I'm sinking from Kinesis to S3 through Firehose and the data appears in S3, but reading the data back isn't easy.
I'm posting multiline JSON messages to Kinesis and the problem is when I try to read the data from the S3 file.
If I post 2 messages:
{
'foo': 1
}
and then
{
'foo': 2
}
I will get a file in S3 with the below contents:
{
'foo': 1
}{
'foo': 2
}
This isn't valid JSON - to be valid it would need to have a comma between the objects and be wrapped in [ ... ]. So I can't just read as a json file.
I expect the transformation required to end up with valid JSON would be difficult.
But, can/should I have a transformation in Firehose so the JSON is compacted to one line? I'm very conscious that as my message don't have a trailing /n the records end and start on the same line above. With that solution, each line would be valid JSON and I can use line breaks to separate the objects.
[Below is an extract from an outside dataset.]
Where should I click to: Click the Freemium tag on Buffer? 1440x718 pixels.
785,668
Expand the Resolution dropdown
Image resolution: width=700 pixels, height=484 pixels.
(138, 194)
So, I'd get something like:
{'foo': 1}
{'foo': 2}
So, the question is - how do I do this kind of transformation, or is there a best practice that I'm missing in how to better sink JSON messages from Kinesis to S3 such that reading the data back out is easier?
For context, I've a few instances of this architecture where I've used custom CDK, the AWS Solutions Construct and just configured this architecture with the Console.